Having found the line containing "Expand chart to full screen" in the records below, copy that line and each later one exactly, dropping pictures.

(Stored entries)

▬▬▬▬▬▬

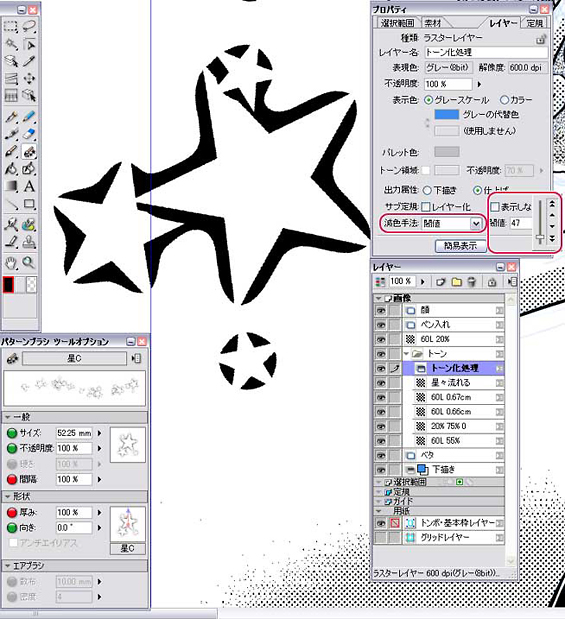
Task: Toggle the レイヤー化 checkbox
Action: coord(426,207)
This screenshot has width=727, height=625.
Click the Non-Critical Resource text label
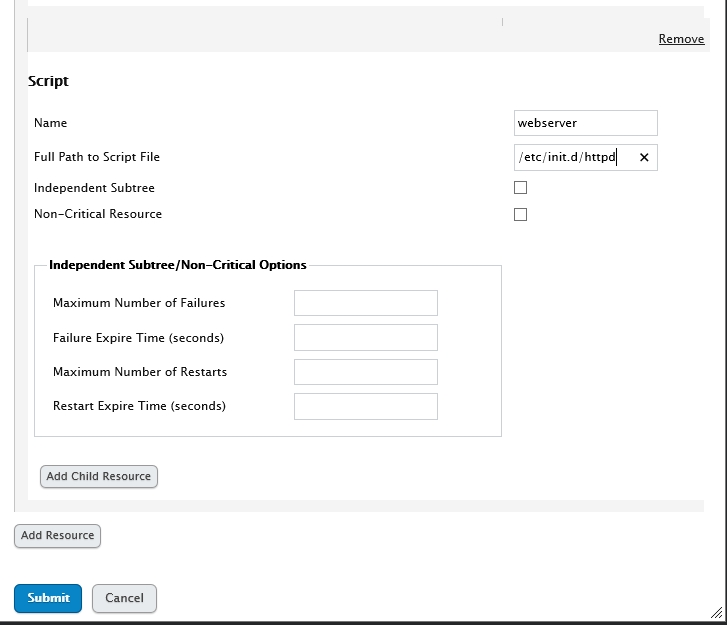pyautogui.click(x=98, y=214)
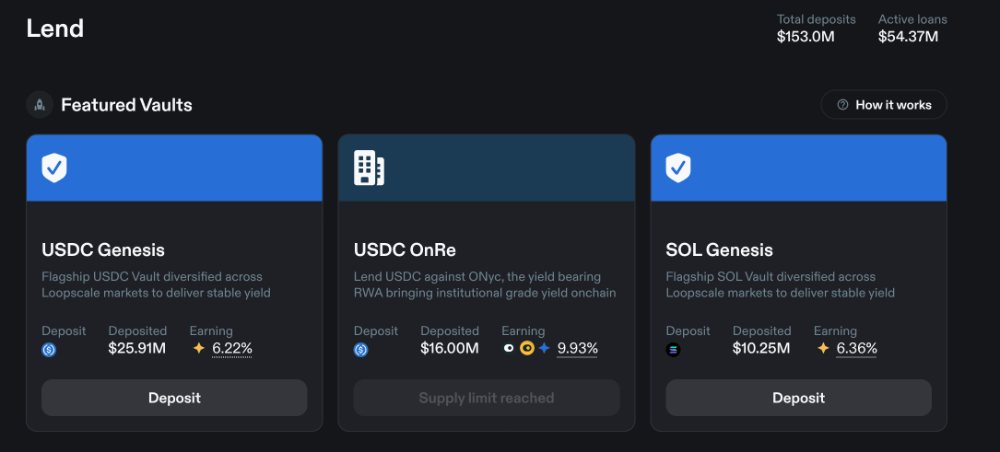Click the SOL token icon under SOL Genesis Deposit
Viewport: 1000px width, 452px height.
pyautogui.click(x=673, y=350)
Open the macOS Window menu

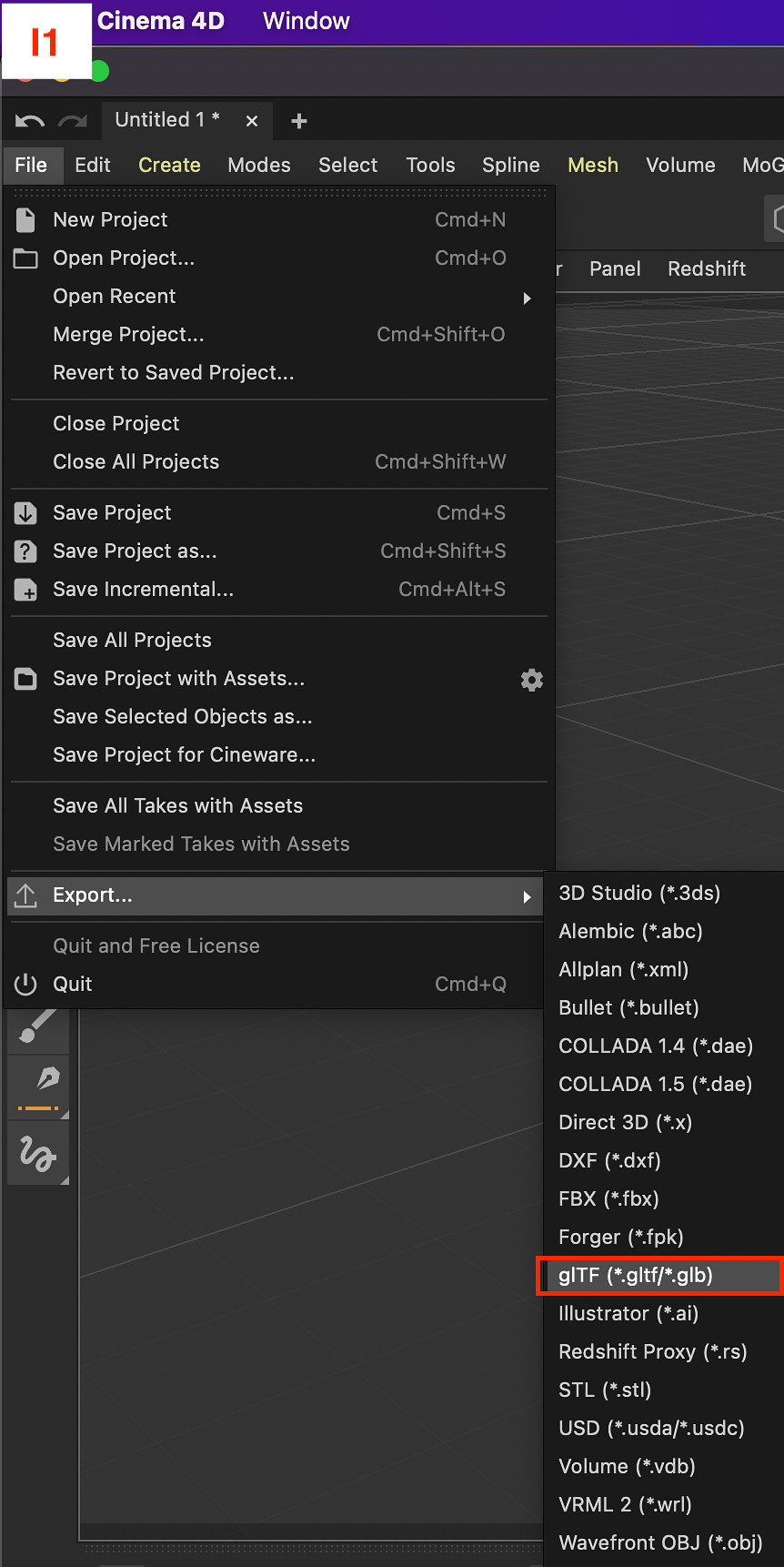tap(306, 21)
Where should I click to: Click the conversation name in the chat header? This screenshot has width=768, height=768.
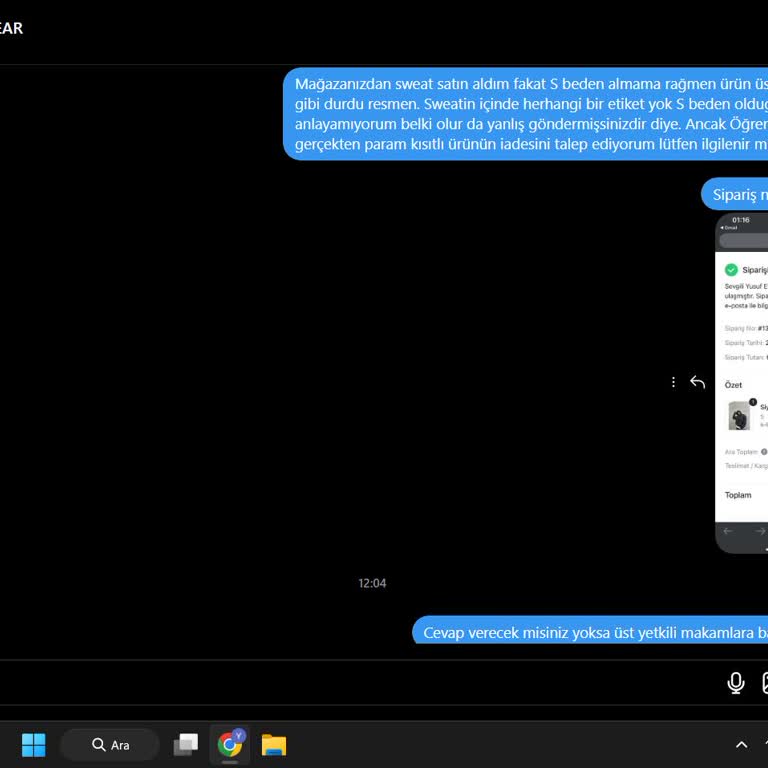[10, 28]
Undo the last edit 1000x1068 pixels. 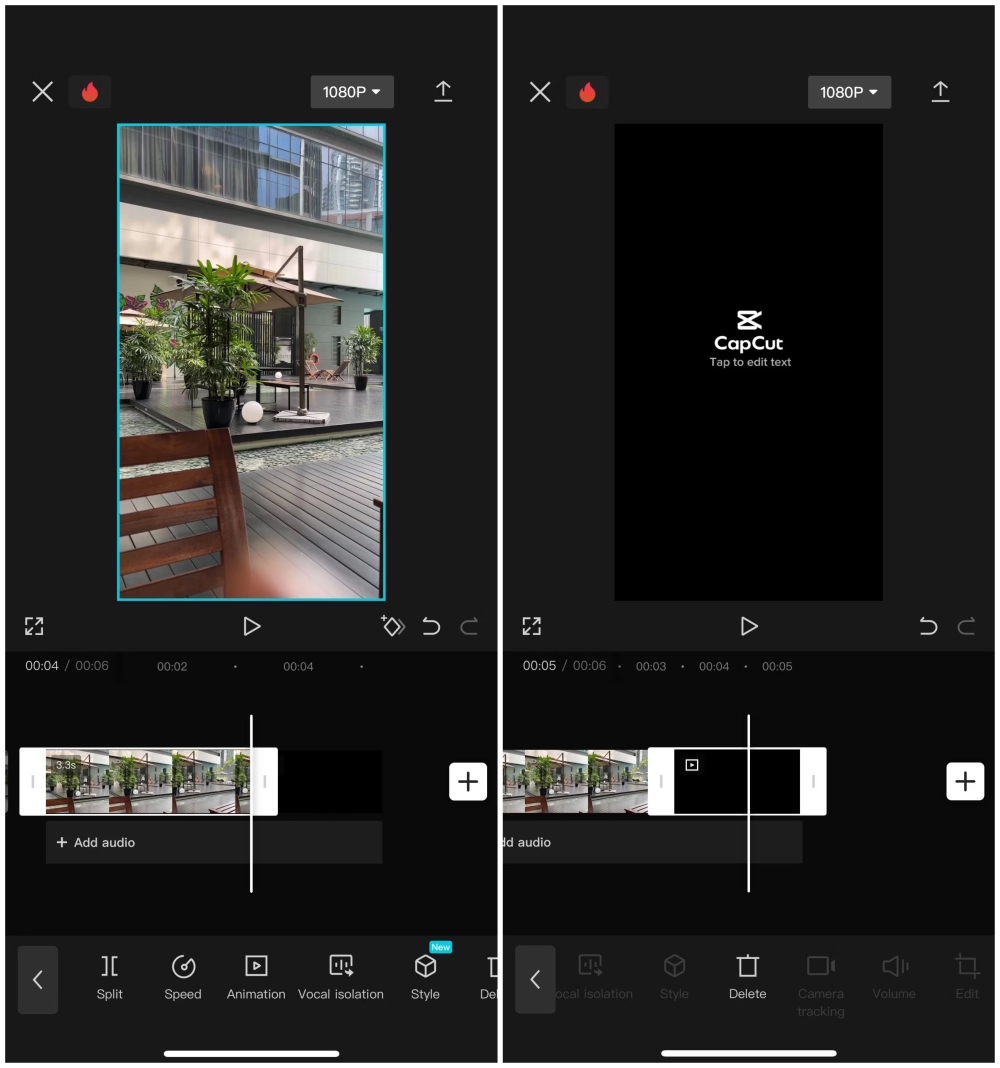(x=430, y=626)
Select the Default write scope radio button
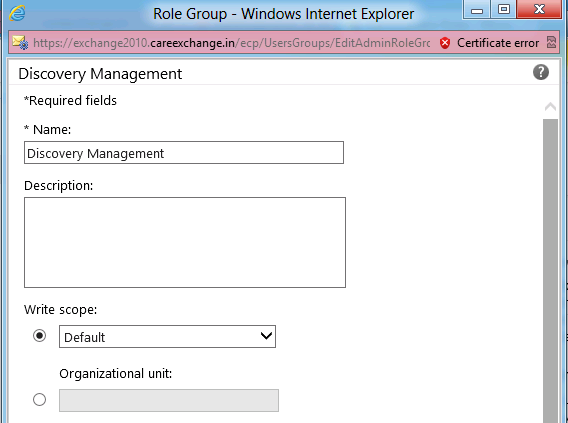This screenshot has width=568, height=423. point(39,336)
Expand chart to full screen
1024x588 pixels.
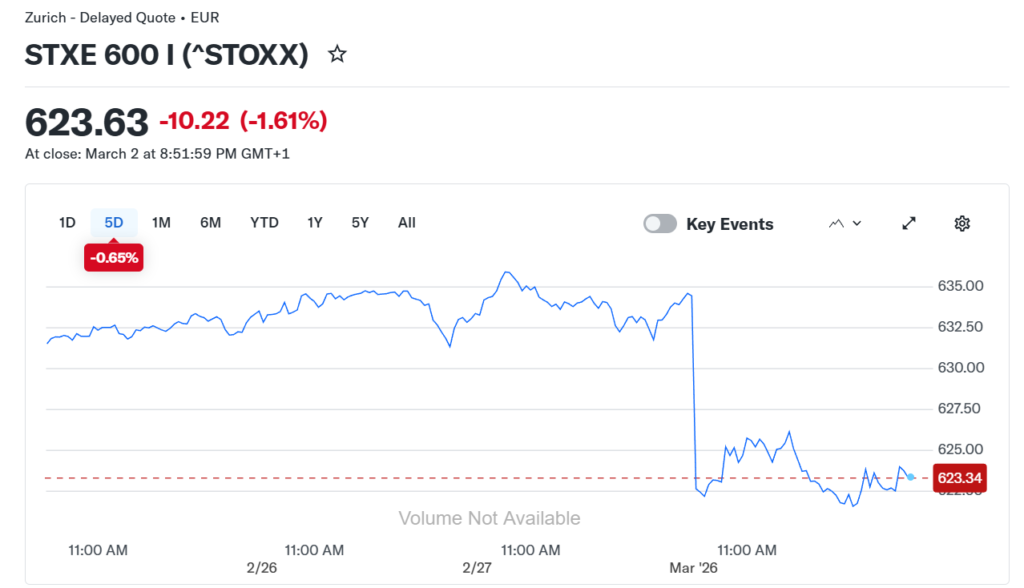pos(909,223)
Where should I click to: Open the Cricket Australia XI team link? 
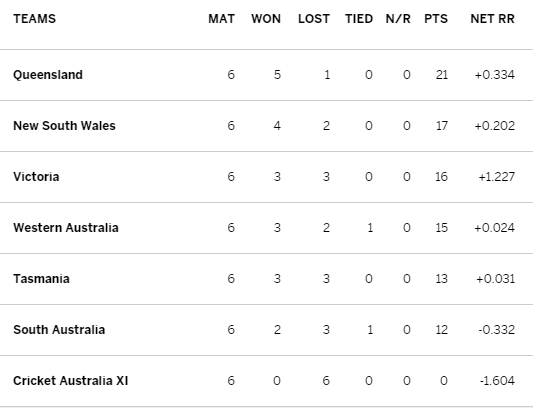[x=70, y=381]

▬▬▬▬▬▬

EXERCISE RESPONSE:
Expand chart to full screen
1024x588 pixels.
pos(909,223)
Where should I click to: Open the Cricket Australia XI team link? 
[x=70, y=381]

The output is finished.